As I said, I believe statistical physics is a very good intuitional guidance. Molecules move randomly. That does not mean a cup of water will spontaneously boil itself. Sometimes the probability of something happening is so low that even if it's not mathematically zero it does not matter because you'll never observe it in the known universe.

LLM generating each token probabilistically does not mean there's a realistic chance of generating any random stuff, where we can define "realistic" as "If we transform the whole known universe into data centers and run this model until the heat death of the universe, we will encounter it at least once."

Of course that does not mean LLMs are infallible. It fails all the time! But you can't explain it as a fundamental shortcoming of a probabilistic structure: that's not a logical argument.

Or, back to the original discussion, the fact that this one particular LLM generated a command to delete the database is not a fundamental shortcoming of LLM architecture. It's just a shortcoming of LLMs we currently have.

▲

maxbond 2 hours ago | parent [-]

I kinda feel like we're talking across purposes, so I'd like to understand what our disagreement actually is.

In distributional language modeling, it is assumed that any series of tokens may appear and we are concerned with assigning probabilities to those sequences. We don't create explicit grammars that declare some sequences valid and others invalid. Do you disagree with that? Why?

No matter how much prompting you give the agent, it does not eliminate the possibility that it will produce a dangerous output. It is always possible for the agent to produce a dangerous output. Do you disagree with that? Why?

The only defensible position is to assume that there is no output your agent cannot produce, and so to assume it will produce dangerous outputs and act accordingly. Do you disagree with that?

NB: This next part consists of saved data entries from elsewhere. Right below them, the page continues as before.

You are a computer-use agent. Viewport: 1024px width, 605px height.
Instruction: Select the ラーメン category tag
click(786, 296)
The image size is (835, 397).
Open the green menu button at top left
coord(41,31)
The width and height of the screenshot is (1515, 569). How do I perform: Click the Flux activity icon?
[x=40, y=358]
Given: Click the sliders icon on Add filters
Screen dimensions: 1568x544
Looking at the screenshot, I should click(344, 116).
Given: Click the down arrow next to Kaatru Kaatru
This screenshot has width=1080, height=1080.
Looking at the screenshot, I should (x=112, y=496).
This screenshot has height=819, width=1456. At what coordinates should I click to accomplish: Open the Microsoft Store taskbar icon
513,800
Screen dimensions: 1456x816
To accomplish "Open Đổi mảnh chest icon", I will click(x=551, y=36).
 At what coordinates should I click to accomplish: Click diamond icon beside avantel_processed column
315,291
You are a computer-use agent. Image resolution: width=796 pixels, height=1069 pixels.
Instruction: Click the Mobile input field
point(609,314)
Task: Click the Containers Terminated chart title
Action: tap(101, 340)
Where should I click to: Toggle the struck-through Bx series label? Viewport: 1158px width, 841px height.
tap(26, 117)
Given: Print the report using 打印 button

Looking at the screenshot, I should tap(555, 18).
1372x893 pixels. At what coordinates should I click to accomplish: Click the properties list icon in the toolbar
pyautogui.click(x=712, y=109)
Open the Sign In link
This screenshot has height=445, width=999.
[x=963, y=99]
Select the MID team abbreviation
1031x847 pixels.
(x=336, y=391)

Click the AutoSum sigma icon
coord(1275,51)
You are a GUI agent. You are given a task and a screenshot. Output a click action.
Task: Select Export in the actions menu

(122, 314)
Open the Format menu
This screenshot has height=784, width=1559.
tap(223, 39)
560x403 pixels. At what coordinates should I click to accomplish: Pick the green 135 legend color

Why?

	▲	yongjik 31 minutes ago \| parent [-]
		I think I've already explained my position, and I don't have any deeper insight than that, so I'll be only repeating myself. But to repeat one more time: when talking about probability, there's something like "not mathematically zero, but the probability is so low that we can assume that it will just never happen." And it's good that we can think that way, because we also follow the rules of statistical and quantum physics, which are inherently probabilistic. So, basically, you can say the same things about people. There's a nonzero (but extremely small) probability that I'll suddenly go mad and stab the next person. There's a nonzero (but even smaller) probability that I'll spontaneously erupt into a cloud of lethal pathogen that will destroy humanity. Yada yada. Yet, nobody builds houses under the assumption that one of the occupants would transform into a lethal cloud, and for good reason. Yes, it does sound a bit more absurd when we apply it to humans. But the underlying principle is very similar. (I think this will be my last comment here because I'm just repeating myself.)